Tuesday, December 10, 2019

Blog Mirror. A Hundred Years Ago. Old-fashioned English Pudding with Hard Sauce

One of the very first posts on this blog, which to my amazement was over a decade ago, was one entitled the following:

The Speed of Cooking


I've actually touched on that several times since, including in an area that will appear again tomorrow, that being how domestic implements, and not wartime labor requirements, are what really caused the change in women's employment roles in the 20th Century.  That links in with what I think is one of the better posts on the website, that being:

Women in the Workplace: It was Maytag that took Rosie the Riveter out of the domestic arena, not World War Two


In that post, I noted:


Today we have gas and electric stoves everywhere. But up to at least 1920, most people had wood or coal burning stoves for cooking.  They didn't heat the same way.  Cooking with a wood stove is slow.  It takes hours to cook anything with a wood stove, and those who typically cooked with them didn't cook with the same variety, or methods, we do now.  Boiling, the fastest method of food preparation, was popular.  People boiled everything.  Where we'd now roast a roast in the oven, a cook of that era would just as frequently boil it.  People boiled vegetables into oblivion.  My mother, who had learned to cook from her mother, who had learned how to cook in this era, used the boiling into oblivion method of cooking. She hated potatoes for this reason (I love them) but she'd invariable boil them into unrecognizable starch lumps.

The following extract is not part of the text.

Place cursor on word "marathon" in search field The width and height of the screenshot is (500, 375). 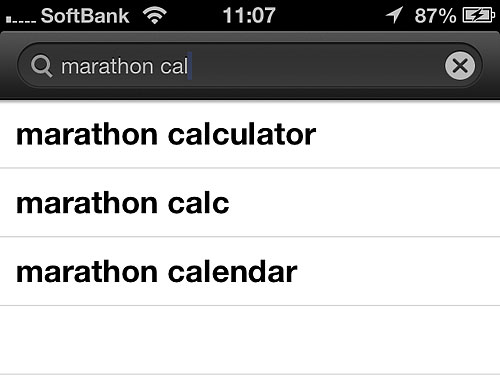click(x=107, y=66)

Wood burning stove in Denver.  Typical pre 1920 stove.  Heck, typical pre 1930 stove.  Heck, typical pre 1940 stove.

Turn of century advertisement for stove polish.  Cleaning a wood burning stove would be no treat.

Even something as mundane as toast required more effort than it does not.  Toasters are an electric appliance that most homes have now, but they actually replaced a simple device.
 World War Two era propaganda photograph, trying to depict an inattentive woman letting toast burn, and therefore wasting resources.  Note how complicated this electric toaster is.

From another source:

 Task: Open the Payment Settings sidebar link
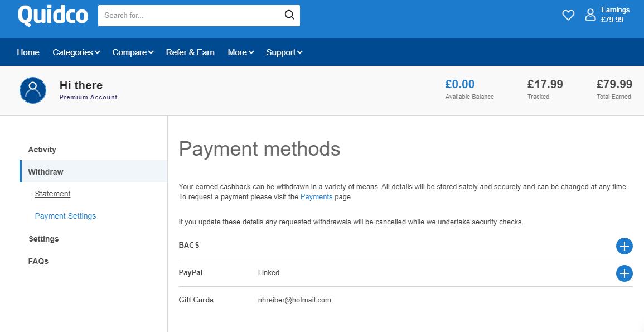pos(65,216)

 Man cooking in a cow camp for cowboys.  He's using two cast iron dutch ovens (I still use one routinely) to cook over a fire.  This photo first appeared on this blog in 2009 in a very early entry on cooking changes.

Indeed, if you think of all the electric devices in your kitchen today, it's stunning.  Electric or gas stoves, electric blenders and mixers, microwaves, refrigerators.  Go back just a century and none of this would be in the average home.  And with the exception of canned goods, which dated back well into the 19th Century, nothing came in the form of prepared food either.  For that matter, even packaging was different at that time.  If you wanted steak for five, you went to the butcher, probably that day, and got steak for five.  If you wanted ground beef, you went to the butcher and got the quantity you wanted, and so on.

An interesting example of how this change impacts things appeared recently on the excellent A Hundred Years Ago blog

Old-fashioned English Pudding with Hard Sauce



Steamed puddings are a traditional holiday food which once were slow-cooked on a wood or coal stove that was used for both heating and cooking. They are less popular now that our stoves aren’t constantly operating; 

I've mentioned how wood burning stoves such as noted on A Hundred Years Ago impacted how food was cooked, but I've never really thought of it in terms of recipes such as this.  Mostly what I've considered is how it impacted main meals,  not in terms of how recipes were designed for the cooking conditions.

That's really a pretty notable omission on my part, probably impacted in part by the fact, as noted elsewhere, that my mother had learned to cook from her mother, who cooked with such stoves, and my mother was an awful cook.  So I've sort of naively assumed that all food cooked that way must be bad.

That's probably a wildly erroneous assumption.

It makes me wonder how many other recipes and foods that were planned out for cooking in this style aren't really made much anymore, indeed if at all.

1 comment:

Sheryl said...

It's fascinating to think about how much cooking and cooking methods have changed across the years. The WWII era photo of the woman burning toast is hilarious (and also says something about the stereotypes of women during that time period).